Given the great interest in my earlier post on the recent PNAS paper by Rahmstorf and Coumou (RC11), I have decided to summarize various issues for those who are interested and would like to continue the discussion.
NOAA has posted up some very interesting graphs of temperature change in Russia, which are extremely useful for documenting the extreme cherry picking found in RC11 which claimed as a top line result an 80% probability that the Russian heat wave was caused by a general warming trend.
The graphs above show linear trends (top) and statistical significance (bottom) for any combination of start and end date 1880 to 2010 for the GISS dataset. At the NOAA website linked above you'll find similar graphs for the other available datasets. These graphs are the opposite of cherry picking.
These graphs also help us to clearly identify the various cherries that fill the bowl that is RC11. Here is a quick summary:
1. Linear trend cherry pick.

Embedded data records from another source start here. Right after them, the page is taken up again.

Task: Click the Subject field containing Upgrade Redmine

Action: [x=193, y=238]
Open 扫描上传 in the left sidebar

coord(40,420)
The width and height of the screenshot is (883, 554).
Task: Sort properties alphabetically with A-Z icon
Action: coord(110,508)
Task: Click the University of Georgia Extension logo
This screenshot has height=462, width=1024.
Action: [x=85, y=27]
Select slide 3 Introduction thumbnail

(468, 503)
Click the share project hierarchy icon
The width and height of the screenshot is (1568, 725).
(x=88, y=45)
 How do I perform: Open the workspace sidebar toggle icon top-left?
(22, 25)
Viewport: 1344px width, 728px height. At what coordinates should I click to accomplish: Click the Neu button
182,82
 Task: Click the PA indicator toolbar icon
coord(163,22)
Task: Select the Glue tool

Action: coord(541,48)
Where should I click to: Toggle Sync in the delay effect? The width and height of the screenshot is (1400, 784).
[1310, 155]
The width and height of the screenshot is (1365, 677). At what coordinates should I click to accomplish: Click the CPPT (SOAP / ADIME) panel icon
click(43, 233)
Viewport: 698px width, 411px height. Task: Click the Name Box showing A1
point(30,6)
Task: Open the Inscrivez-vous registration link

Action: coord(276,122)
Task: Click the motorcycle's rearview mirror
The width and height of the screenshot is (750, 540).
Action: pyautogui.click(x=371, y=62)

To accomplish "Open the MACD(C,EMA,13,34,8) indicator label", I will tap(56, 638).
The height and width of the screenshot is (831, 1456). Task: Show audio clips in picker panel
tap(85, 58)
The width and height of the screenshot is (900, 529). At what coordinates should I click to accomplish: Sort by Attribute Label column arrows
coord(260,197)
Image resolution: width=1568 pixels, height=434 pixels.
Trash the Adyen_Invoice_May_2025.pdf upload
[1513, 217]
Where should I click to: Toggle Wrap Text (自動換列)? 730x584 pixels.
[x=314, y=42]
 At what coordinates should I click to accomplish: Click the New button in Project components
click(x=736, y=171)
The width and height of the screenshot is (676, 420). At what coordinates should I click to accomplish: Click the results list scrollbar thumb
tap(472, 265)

In western Russia (a large region that includes Moscow, defined as 50-60N and 35-55E) there are no statistically significant warming trends to present since 1880 (look at the huge area of white in the lower right hand part of the bottom graph) and actually since anytime before the 1930s.
RC11 are able to argue for a long-term linear trend by beginning their analysis of the Russian heat wave from 1910, which you can see from the top graph is one of the selected locations in the top graph where there is a positive trend. They explain that 1910 was chosen because it reflects 100 years, a nice round number.
2. Station cherry pick. But even that linear trend, though positive, is not significant in the region. So RC11 perform another example of slectivity by focusing attention on one station -- Moscow -- rather than the broader partial-continent-sized area that was the focus of the paper that RC11 seeks to refute. In a blog post (but not in the paper) Rahmstorf appears to want to discount the entire lack of warming over western Russia based on a claim of a single improper station adjustment in a single data set. It is not a coincidence that this analysis did not appear in the paper as it is a stretch, even for PNAS.
3. Data set cherry pick. RC11 look only at the NASA GISS dataset and its adjustment, even though there are multiple other datasets that use different adjustments. Do they really want to imply that based on claims about one station's adjustments in GISS data that all data sets for the entire region are flawed? Ironically enough, they may find some sympathy for such arguments in Anthony Watts Surface Stations work! ;-) By contrast, the information provided by NOAA shows that the lack of long-term warming can been seen in western Russia across the various temperature records, which utilize distinct adjustment procedures.
4. Non-linear trend cherry pick. With linear trends on a shaky foundation, RC11 adopt in their analysis an unconventional "non-linear trend" unique to the climate attribution literature. The "non-linear trend" is really just a highfalutin smoothing procedure that makes history irrelevant -- that outside 15 years before and after the year in question. The effect of the highfalutin smoothing is essentially equivalent to using the linear trends over a much shorter period (i.e., that appear in the top right corner of the top graph above) where there has been strong and significant warming.
The consequence of these various selective choices in the methodology of RC11 leads them to conclude:
We conclude that the 2010 Moscow heat record is, with 80% probability, due to the long-term climatic warming trend.As explained above, there is no long-term warming trend. There is a short-term warming trend, which may not even reach climate time scales of 30 years or longer.
What RC11 is, in a nutshell, is an analysis that does the following:
RC11 takes a short term trend, along with an estimate of variability, calculates the probability that particular thresholds will be exceeded over a 10 year time frame.That is it -- This is probability textbook ball and urn stuff, padded with a lot of faux complexity.
That some climate scientists are playing games in their research, perhaps to get media attention in the larger battle over climate politics, is no longer a surprise. But when they use such games to try to discredit serious research, then the climate science community has a much, much deeper problem.
Postscript: For those new here, I believe that the human influence merits our concern and we should be taking various actions. This post should be read in the context of issues of climate science policy, not climate policy per se.